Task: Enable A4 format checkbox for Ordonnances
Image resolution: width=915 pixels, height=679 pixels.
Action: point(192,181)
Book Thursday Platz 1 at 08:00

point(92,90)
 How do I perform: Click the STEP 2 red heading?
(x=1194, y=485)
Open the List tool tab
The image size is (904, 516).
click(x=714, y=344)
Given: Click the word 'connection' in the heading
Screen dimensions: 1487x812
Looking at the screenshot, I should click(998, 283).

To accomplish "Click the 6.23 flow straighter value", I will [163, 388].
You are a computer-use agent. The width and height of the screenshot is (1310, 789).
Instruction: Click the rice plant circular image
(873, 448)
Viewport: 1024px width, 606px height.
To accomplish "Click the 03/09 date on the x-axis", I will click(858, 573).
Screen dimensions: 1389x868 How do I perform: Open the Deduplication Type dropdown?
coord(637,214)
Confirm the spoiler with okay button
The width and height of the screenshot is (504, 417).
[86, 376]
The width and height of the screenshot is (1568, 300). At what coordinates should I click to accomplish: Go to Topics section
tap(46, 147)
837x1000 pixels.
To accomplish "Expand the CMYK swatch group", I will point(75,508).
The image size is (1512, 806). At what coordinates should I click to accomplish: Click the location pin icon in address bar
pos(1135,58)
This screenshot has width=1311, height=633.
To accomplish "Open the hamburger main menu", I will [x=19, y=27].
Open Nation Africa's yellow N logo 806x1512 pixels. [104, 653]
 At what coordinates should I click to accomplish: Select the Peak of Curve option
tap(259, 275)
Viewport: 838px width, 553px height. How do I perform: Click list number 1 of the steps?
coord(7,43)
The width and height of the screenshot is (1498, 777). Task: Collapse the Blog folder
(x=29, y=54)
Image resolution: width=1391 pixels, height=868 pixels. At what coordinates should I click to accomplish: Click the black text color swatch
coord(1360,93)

> Work task:
The required response is a complete, exact copy of the records.

> Task result:
Task: Enable A4 format checkbox for Ordonnances
Image resolution: width=915 pixels, height=679 pixels.
Action: point(192,181)
Book Thursday Platz 1 at 08:00

point(92,90)
 How do I perform: Click the STEP 2 red heading?
(x=1194, y=485)
Open the List tool tab
The image size is (904, 516).
click(x=714, y=344)
Given: Click the word 'connection' in the heading
Screen dimensions: 1487x812
Looking at the screenshot, I should click(998, 283).

To accomplish "Click the 6.23 flow straighter value", I will [163, 388].
You are a computer-use agent. The width and height of the screenshot is (1310, 789).
Instruction: Click the rice plant circular image
(873, 448)
Viewport: 1024px width, 606px height.
To accomplish "Click the 03/09 date on the x-axis", I will click(858, 573).
Screen dimensions: 1389x868 How do I perform: Open the Deduplication Type dropdown?
coord(637,214)
Confirm the spoiler with okay button
The width and height of the screenshot is (504, 417).
[86, 376]
The width and height of the screenshot is (1568, 300). At what coordinates should I click to accomplish: Go to Topics section
tap(46, 147)
837x1000 pixels.
To accomplish "Expand the CMYK swatch group", I will point(75,508).
The image size is (1512, 806). At what coordinates should I click to accomplish: Click the location pin icon in address bar
pos(1135,58)
This screenshot has width=1311, height=633.
To accomplish "Open the hamburger main menu", I will [x=19, y=27].
Open Nation Africa's yellow N logo 806x1512 pixels. [104, 653]
 At what coordinates should I click to accomplish: Select the Peak of Curve option
tap(259, 275)
Viewport: 838px width, 553px height. How do I perform: Click list number 1 of the steps?
coord(7,43)
The width and height of the screenshot is (1498, 777). Task: Collapse the Blog folder
(x=29, y=54)
Image resolution: width=1391 pixels, height=868 pixels. At what coordinates should I click to accomplish: Click the black text color swatch
coord(1360,93)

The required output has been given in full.